For a decade there has been cross-party support in Germany for the balanced-budget rule. But in the first of a series of Social Europe columns on German economic debates, Peter Bofinger explains why the social democrats should abandon the ‘black zero’.
If our children and grandchildren look back on the present day in 30 years, they will wonder how it was that such a civilised country as the United Kingdom could actually entertain leaving the European Union and robbing itself of its economic and political prospects. In Germany they could ask the question why the land of poets and thinkers came up with the idea of blindly sacrificing itself to the ideology of the ‘black zero’. How could it be that Germany deliberately renounced investments in the future—and even believed that in doing so it was doing future generations a favour?
The German social-democrat party (SPD) is currently correcting mistakes from the past. This applies in particular to the 2005 ‘Hartz IV’ labour-market reform proposed by the eponymous commission, chaired by the personnel director of Volkswagen, established when Gerard Schröder was SPD chancellor. It has been celebrated as a great success for many years. On closer inspection, however, it turns out to resemble the fairy tale of the emperor’s new clothes.
The world market successes of the German economy has nothing to do with the fact that the qualified long-term unemployed have received lower benefits since Hartz IV. If such a reform were the ‘game-changer’, the economies of Italy and Greece would be flourishing, because long-term unemployed people do not receive any state support there. It is good that the SPD has now begun to rethink Hartz IV. This has had a directly positive effect on its position in the opinion polls.
‘Black zero’
Therefore, the SPD should now be courageous and also turn away from the ideology of the black zero (schwarze Null), a balanced-budget rule introduced in the aftermath of the global financial crisis. There are no economic arguments in favour of the ‘debt brake’ (Schuldenbremse), which enshrines the rule in the German constitution.
Today, Germany has a ratio of public debt to gross domestic product of 56 per cent, which is already below the 60 per cent threshold set by the Maastricht treaty. It is considerably below the level of the other G7 countries: Japan has the highest debt at 237 per cent of GDP, followed by Italy (129 per cent), the United States (108), France (96), the United Kingdom (87) and Canada (85).

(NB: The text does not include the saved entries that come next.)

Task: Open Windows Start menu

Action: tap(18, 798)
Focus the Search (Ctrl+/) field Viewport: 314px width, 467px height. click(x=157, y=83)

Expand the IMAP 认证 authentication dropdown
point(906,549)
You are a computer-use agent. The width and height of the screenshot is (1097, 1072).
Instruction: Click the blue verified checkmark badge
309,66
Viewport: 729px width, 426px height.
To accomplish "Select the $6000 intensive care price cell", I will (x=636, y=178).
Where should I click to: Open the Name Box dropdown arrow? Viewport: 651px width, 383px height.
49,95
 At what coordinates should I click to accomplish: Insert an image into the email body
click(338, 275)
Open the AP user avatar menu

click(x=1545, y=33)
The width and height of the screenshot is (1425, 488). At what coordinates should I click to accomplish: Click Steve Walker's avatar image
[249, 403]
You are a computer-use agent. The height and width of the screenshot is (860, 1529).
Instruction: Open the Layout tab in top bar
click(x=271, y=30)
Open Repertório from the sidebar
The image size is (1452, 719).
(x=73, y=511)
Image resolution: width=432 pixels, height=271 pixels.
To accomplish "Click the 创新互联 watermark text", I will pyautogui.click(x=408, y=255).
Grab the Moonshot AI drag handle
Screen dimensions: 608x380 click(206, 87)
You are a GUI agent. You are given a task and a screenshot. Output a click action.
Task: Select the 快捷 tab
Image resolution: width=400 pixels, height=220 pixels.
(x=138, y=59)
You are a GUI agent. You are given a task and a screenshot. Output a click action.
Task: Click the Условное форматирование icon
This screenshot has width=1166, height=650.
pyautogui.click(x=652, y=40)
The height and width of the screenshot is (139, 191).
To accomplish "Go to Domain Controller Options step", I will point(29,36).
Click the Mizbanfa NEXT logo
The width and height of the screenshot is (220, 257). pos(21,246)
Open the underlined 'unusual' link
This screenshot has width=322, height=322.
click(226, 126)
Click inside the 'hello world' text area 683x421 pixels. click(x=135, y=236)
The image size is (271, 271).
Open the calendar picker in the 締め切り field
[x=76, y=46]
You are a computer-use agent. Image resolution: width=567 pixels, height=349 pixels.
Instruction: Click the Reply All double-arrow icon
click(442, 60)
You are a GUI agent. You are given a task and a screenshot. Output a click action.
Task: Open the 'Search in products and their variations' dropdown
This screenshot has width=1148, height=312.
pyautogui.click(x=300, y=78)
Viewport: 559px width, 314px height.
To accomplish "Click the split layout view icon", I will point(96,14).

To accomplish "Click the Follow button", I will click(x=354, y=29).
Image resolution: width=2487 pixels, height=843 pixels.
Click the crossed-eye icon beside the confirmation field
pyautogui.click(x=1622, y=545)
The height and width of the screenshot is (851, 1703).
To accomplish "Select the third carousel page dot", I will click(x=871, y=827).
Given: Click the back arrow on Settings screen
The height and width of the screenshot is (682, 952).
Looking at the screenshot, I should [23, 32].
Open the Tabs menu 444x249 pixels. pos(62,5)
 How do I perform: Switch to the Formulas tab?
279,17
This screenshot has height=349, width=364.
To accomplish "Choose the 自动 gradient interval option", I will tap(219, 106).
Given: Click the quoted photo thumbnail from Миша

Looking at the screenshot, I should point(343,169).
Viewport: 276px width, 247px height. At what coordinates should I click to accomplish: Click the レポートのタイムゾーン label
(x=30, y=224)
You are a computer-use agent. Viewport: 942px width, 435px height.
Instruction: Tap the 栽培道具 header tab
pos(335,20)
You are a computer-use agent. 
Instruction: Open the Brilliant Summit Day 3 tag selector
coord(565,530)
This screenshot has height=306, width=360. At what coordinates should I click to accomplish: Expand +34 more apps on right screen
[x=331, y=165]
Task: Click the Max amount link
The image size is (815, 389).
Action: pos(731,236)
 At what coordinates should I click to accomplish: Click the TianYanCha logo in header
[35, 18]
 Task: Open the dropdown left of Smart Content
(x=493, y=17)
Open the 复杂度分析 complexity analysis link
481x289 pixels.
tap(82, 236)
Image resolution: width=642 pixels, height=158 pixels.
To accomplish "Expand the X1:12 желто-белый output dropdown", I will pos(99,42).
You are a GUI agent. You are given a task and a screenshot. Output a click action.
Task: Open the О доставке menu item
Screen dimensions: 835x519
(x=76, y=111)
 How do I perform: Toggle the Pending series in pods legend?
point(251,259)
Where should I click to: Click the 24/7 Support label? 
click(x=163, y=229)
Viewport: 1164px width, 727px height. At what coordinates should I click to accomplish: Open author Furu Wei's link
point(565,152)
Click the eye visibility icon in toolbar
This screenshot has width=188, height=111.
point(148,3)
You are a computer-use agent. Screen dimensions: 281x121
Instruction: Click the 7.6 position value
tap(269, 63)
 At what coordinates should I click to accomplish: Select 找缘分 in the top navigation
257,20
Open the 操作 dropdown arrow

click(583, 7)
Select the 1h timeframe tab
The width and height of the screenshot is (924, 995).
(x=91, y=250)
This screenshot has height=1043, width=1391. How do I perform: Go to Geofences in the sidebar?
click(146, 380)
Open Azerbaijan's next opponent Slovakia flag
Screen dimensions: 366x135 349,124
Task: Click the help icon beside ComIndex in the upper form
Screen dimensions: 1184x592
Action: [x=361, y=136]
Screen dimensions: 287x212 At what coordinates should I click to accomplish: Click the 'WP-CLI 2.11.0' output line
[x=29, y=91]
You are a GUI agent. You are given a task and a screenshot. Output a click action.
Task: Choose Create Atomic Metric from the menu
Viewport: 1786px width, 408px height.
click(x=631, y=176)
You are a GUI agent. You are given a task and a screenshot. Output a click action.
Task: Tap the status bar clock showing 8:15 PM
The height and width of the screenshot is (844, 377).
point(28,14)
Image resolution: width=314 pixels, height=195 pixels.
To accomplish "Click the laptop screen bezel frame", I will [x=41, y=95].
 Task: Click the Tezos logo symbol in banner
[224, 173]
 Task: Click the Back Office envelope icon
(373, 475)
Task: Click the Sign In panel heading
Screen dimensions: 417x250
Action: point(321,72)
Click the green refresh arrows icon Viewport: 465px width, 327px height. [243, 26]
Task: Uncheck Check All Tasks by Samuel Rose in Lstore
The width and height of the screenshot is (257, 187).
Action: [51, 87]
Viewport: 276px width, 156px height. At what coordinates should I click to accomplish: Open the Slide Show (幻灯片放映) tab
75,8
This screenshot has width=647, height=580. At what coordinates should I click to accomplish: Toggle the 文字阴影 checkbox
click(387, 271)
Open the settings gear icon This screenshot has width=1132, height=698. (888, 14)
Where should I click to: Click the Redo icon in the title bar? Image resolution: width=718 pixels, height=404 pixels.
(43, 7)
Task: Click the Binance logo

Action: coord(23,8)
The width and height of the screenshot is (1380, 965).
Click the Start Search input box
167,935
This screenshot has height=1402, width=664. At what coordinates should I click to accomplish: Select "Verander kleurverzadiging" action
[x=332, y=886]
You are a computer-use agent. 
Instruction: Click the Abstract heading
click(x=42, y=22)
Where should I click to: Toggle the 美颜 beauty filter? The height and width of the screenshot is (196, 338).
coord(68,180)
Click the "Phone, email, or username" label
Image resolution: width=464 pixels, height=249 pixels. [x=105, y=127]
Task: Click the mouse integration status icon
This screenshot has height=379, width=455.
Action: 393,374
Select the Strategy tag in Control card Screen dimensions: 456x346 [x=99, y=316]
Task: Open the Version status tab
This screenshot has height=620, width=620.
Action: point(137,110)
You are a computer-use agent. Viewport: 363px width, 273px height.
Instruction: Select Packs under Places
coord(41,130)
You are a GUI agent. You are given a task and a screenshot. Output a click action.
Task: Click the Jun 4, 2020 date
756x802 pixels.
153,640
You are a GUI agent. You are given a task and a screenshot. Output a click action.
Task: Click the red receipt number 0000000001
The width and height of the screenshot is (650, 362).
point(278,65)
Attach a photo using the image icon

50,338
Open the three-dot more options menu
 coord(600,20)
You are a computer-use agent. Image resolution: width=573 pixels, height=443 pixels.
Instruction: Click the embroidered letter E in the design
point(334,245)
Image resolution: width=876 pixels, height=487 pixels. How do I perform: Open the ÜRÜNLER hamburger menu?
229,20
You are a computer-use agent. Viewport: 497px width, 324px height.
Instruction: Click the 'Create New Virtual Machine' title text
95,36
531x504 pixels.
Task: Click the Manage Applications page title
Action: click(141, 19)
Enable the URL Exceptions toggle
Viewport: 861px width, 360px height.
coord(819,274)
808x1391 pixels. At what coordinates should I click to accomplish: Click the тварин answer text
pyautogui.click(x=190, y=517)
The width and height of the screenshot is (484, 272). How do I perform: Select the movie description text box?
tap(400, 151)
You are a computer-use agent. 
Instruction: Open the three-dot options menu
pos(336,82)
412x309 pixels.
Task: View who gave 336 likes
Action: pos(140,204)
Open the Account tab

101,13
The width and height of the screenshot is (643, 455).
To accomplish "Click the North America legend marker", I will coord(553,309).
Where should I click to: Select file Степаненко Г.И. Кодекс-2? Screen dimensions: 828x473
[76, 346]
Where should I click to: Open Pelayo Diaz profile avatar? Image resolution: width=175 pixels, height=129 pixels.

Economics has so far failed to derive convincingly an upper limit on the debt-to-GDP ratio. The attempt by Carmen Reinhart and Kenneth Rogoff to identify a 90 per cent threshold in a paper published in the American Economic Review in 2010 was fraught with simple data errors. Japan, with its record debt ratio, has never encountered any difficulty in financing its debt. It has also never been confronted with a major crisis of confidence in the yen—on the contrary, for most of the time the Japanese currency has been too strong for its economic good.
But even assuming that a debt-to-GDP ratio of 60 per cent would be appropriate for Germany would not provide a justification for the black zero. With a nominal GDP growth domestically of around 3 per cent for the foreseeable future, this ratio can be kept constant with an average 1.8 per cent annual budget deficit, relative to GDP, over the medium-term. This follows from a simple formula: the deficit ratio required to keep the debt-to-GDP ratio constant is the product of the nominal GDP growth rate and the debt-to-GDP ratio (3 x 0.6 = 1.8). This would imply Germany could spend annually about €60 billion more on all forms of public investment.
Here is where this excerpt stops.